### PASSAGE GIVEN:
<<<<

Last weekend Croatia hosted the inaugural IAAF/VTB Bank Continental Cup. It was a competition between four teams – the Americas, Europe, Africa, and Asia-Pacific. Each team had two entries per event (except the 1500, 3000, 3000 Steeplechase, and 5000 where each team got three entries) with no more than one athlete from a country. In individual events, eight points were awarded for first place, seven points for second place on down to one point for eighth place. In the relays, it was fifteen points for first place, eleven points for second place, seven points for third place, and three points for fourth place. Points were combined for men and women, with a single team emerging as the Continental Cup Champion. In the end, Team Europe edged out the Americas for the win, 429-419.5, with Africa in third with 291 points, and Asia-Pacific in fourth with 286.5 points.

>>>>

### Screen-element location records:
<<<<

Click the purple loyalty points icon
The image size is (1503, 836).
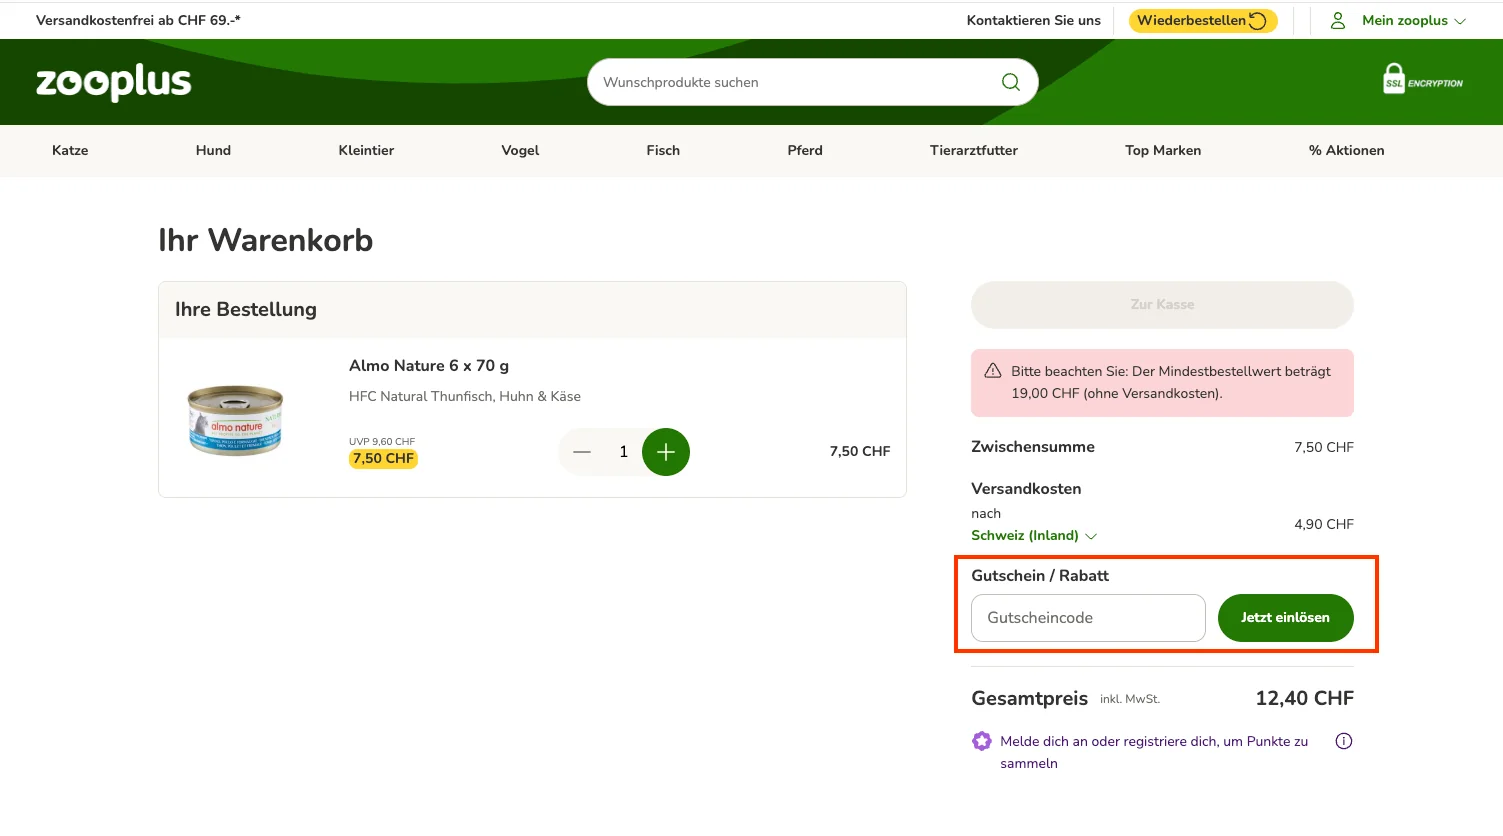click(x=981, y=741)
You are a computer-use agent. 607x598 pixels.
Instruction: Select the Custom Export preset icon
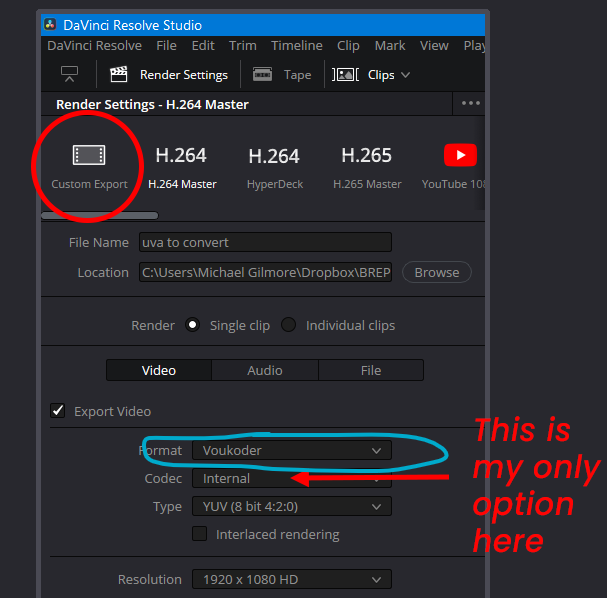[x=89, y=156]
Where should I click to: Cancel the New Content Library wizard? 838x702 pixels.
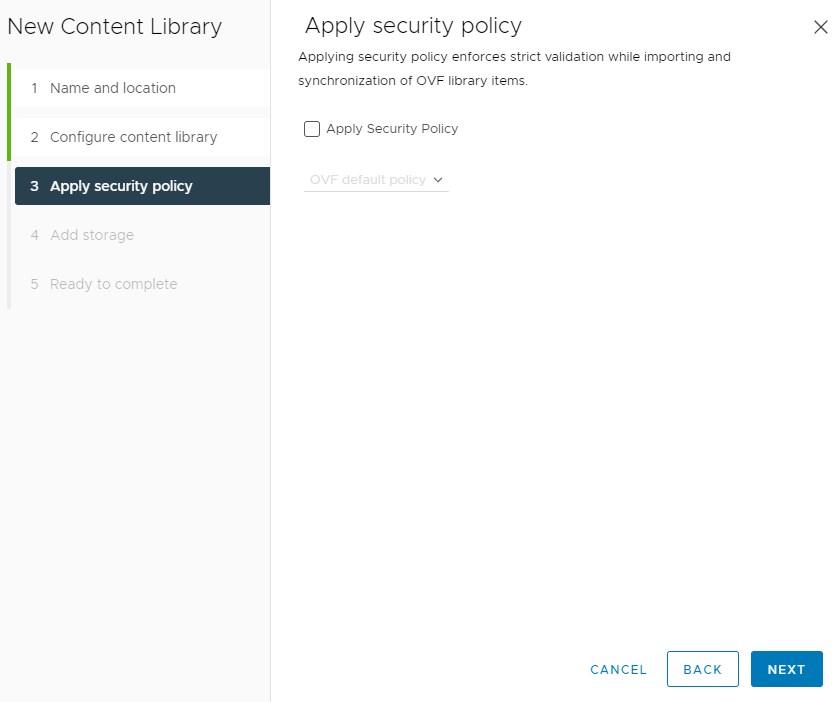[x=618, y=669]
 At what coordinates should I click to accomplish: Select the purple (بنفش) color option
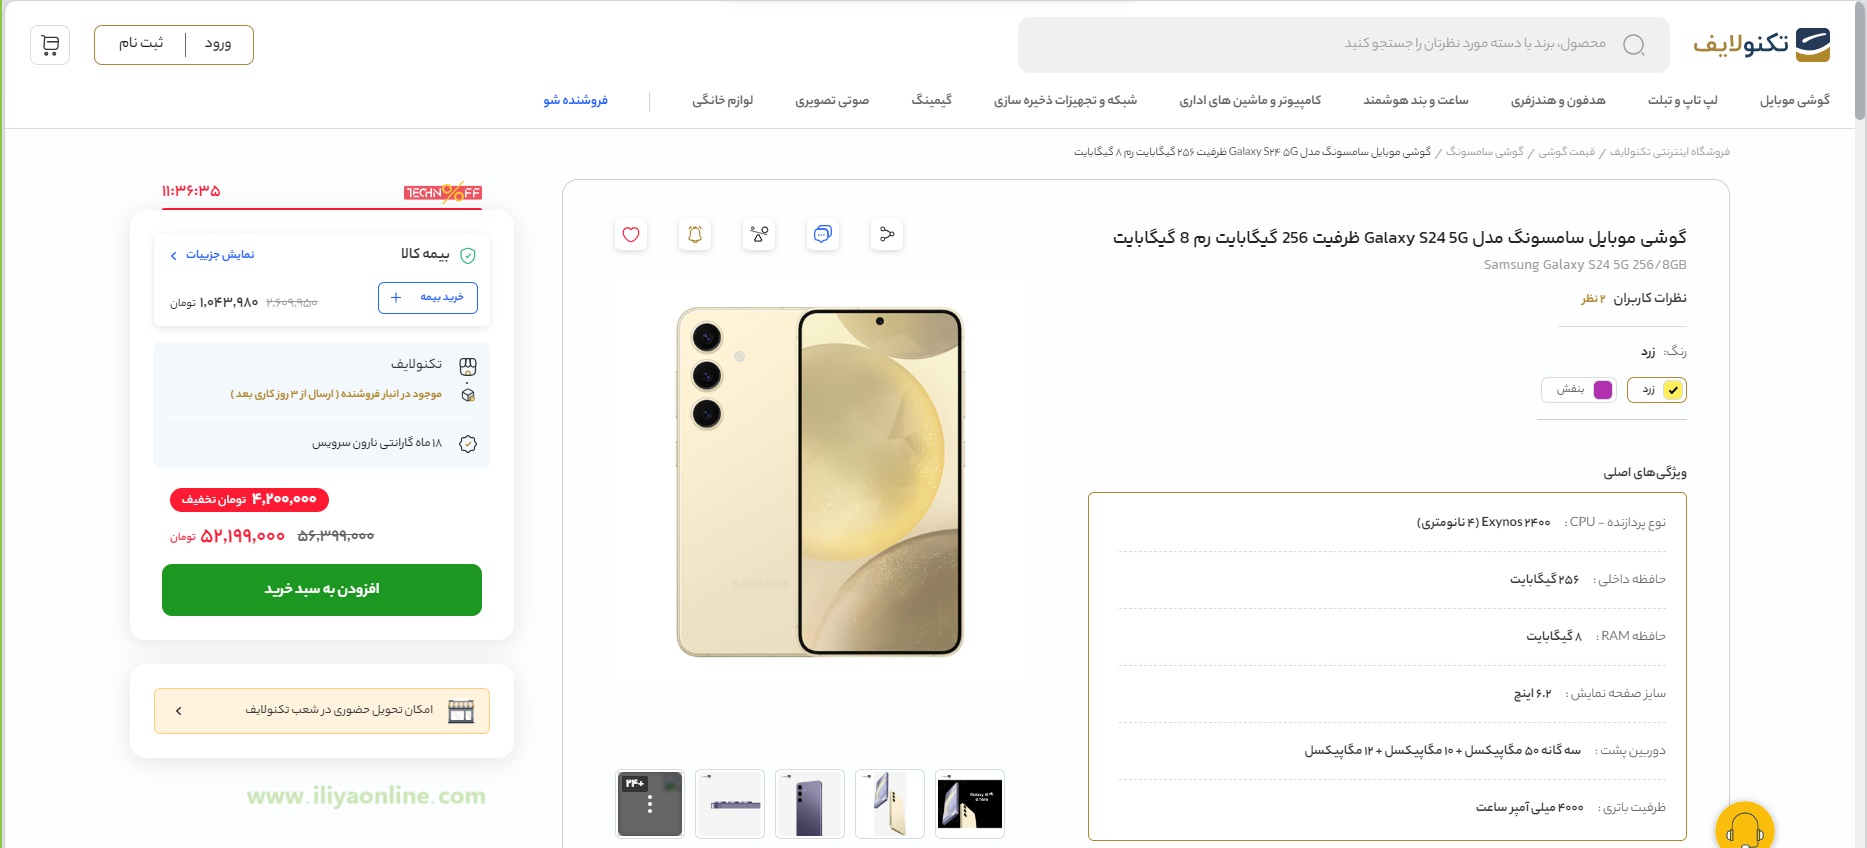point(1579,390)
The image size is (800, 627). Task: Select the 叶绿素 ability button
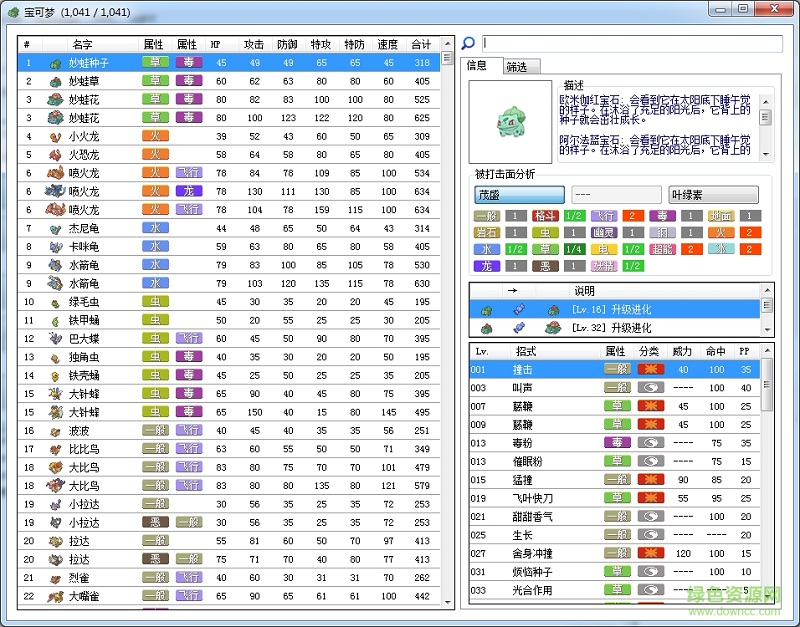713,195
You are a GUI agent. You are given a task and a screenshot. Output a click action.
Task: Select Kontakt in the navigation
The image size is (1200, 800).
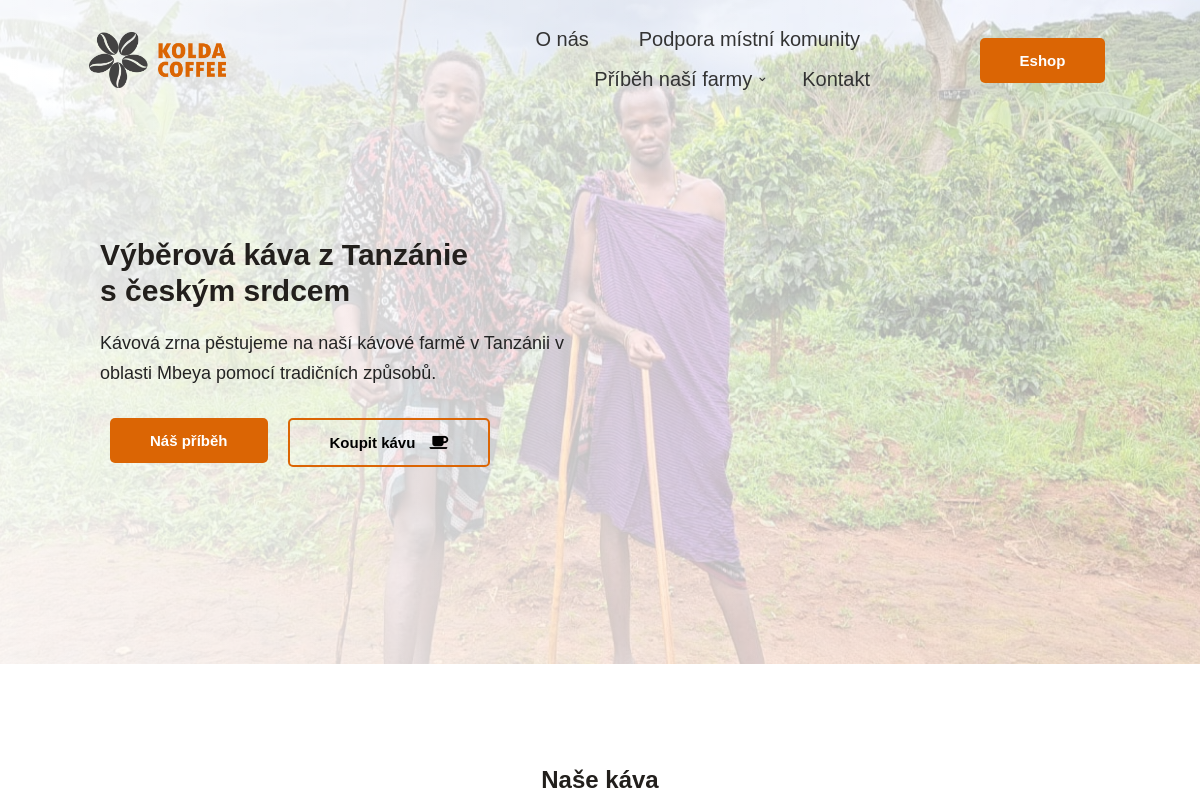coord(836,79)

>>>>

Write the next part of the account of the first IAAF/VTB Bank Continental Cup, picking up right after its final sentence.

### RESPONSE:
It was nice to see a meet with a team aspect and team scoring. The $2.9 million in prize money insured that the top athletes were there to compete for their team. But the way the teams were made presented the problem that athletes often had no real allegiance to their team. Athletes think of themselves as being from a particular country and usually have national allegiance, not a continental allegiance. Also, putting athletes onto teams based on continents created teammates out of some athletes who are normally rivals. For example, Nancy Langat (Kenya) and Geleta Burka (Ethiopia) are bitter rivals in the women’s 1500 meters but they were supposed teammates at this meet. Neither athlete was hoping for a 1-2 finish in their race. It was also somewhat strange to see sprint rivals, Jamaica and the United States of America, teaming up in the relay events together. That being said, David Oliver, one of Team America’s team captains, found himself being very team oriented. He cheered on his teammates and talked to and supported athletes from events that he does not normally follow.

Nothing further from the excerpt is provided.